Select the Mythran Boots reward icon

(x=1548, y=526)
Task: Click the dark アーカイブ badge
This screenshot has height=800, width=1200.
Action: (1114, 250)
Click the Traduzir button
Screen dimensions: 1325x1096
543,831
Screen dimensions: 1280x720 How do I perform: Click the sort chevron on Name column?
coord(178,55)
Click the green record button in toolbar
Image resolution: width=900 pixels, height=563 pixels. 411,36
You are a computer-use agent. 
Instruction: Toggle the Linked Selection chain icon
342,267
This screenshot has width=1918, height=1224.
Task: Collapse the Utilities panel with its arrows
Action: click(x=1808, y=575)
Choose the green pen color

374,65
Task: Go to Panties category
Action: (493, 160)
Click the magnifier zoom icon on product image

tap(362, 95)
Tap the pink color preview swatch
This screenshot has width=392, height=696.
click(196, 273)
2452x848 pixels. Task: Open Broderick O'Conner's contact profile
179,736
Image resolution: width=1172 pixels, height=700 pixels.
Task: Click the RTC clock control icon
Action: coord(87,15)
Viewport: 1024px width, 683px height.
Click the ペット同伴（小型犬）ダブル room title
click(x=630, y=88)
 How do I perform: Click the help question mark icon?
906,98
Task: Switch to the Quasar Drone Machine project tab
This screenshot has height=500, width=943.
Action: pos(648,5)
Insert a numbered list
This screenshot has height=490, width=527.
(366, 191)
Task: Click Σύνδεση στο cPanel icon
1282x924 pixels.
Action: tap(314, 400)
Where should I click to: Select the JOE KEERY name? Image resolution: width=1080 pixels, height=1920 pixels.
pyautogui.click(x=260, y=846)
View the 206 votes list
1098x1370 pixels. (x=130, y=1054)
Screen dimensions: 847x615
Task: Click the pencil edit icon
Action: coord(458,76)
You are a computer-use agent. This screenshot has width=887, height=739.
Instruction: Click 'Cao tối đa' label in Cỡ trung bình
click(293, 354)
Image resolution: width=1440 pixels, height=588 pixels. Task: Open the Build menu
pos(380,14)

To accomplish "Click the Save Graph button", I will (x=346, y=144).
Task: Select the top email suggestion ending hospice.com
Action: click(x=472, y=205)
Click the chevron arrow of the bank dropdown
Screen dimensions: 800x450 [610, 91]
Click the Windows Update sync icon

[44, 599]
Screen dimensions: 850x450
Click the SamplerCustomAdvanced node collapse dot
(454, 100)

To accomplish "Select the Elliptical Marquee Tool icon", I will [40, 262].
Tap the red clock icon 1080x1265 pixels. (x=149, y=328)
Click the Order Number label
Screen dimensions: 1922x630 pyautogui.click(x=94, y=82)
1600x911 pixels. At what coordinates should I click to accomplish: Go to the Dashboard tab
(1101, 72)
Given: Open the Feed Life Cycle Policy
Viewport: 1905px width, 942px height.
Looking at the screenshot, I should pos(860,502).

Brief.
The records above need copying again. Keep each word as it is.

Task answer.
Select the Mythran Boots reward icon

(x=1548, y=526)
Task: Click the dark アーカイブ badge
This screenshot has height=800, width=1200.
Action: (1114, 250)
Click the Traduzir button
Screen dimensions: 1325x1096
543,831
Screen dimensions: 1280x720 How do I perform: Click the sort chevron on Name column?
coord(178,55)
Click the green record button in toolbar
Image resolution: width=900 pixels, height=563 pixels. 411,36
You are a computer-use agent. 
Instruction: Toggle the Linked Selection chain icon
342,267
This screenshot has width=1918, height=1224.
Task: Collapse the Utilities panel with its arrows
Action: click(x=1808, y=575)
Choose the green pen color

374,65
Task: Go to Panties category
Action: (493, 160)
Click the magnifier zoom icon on product image

tap(362, 95)
Tap the pink color preview swatch
This screenshot has width=392, height=696.
click(196, 273)
2452x848 pixels. Task: Open Broderick O'Conner's contact profile
179,736
Image resolution: width=1172 pixels, height=700 pixels.
Task: Click the RTC clock control icon
Action: coord(87,15)
Viewport: 1024px width, 683px height.
Click the ペット同伴（小型犬）ダブル room title
click(x=630, y=88)
 How do I perform: Click the help question mark icon?
906,98
Task: Switch to the Quasar Drone Machine project tab
This screenshot has height=500, width=943.
Action: pos(648,5)
Insert a numbered list
This screenshot has height=490, width=527.
(366, 191)
Task: Click Σύνδεση στο cPanel icon
1282x924 pixels.
Action: tap(314, 400)
Where should I click to: Select the JOE KEERY name? Image resolution: width=1080 pixels, height=1920 pixels.
pyautogui.click(x=260, y=846)
View the 206 votes list
1098x1370 pixels. (x=130, y=1054)
Screen dimensions: 847x615
Task: Click the pencil edit icon
Action: coord(458,76)
You are a computer-use agent. This screenshot has width=887, height=739.
Instruction: Click 'Cao tối đa' label in Cỡ trung bình
click(293, 354)
Image resolution: width=1440 pixels, height=588 pixels. Task: Open the Build menu
pos(380,14)

To accomplish "Click the Save Graph button", I will (x=346, y=144).
Task: Select the top email suggestion ending hospice.com
Action: click(x=472, y=205)
Click the chevron arrow of the bank dropdown
Screen dimensions: 800x450 [610, 91]
Click the Windows Update sync icon

[44, 599]
Screen dimensions: 850x450
Click the SamplerCustomAdvanced node collapse dot
(454, 100)

To accomplish "Select the Elliptical Marquee Tool icon", I will [40, 262].
Tap the red clock icon 1080x1265 pixels. (x=149, y=328)
Click the Order Number label
Screen dimensions: 1922x630 pyautogui.click(x=94, y=82)
1600x911 pixels. At what coordinates should I click to accomplish: Go to the Dashboard tab
(1101, 72)
Given: Open the Feed Life Cycle Policy
Viewport: 1905px width, 942px height.
Looking at the screenshot, I should pos(860,502).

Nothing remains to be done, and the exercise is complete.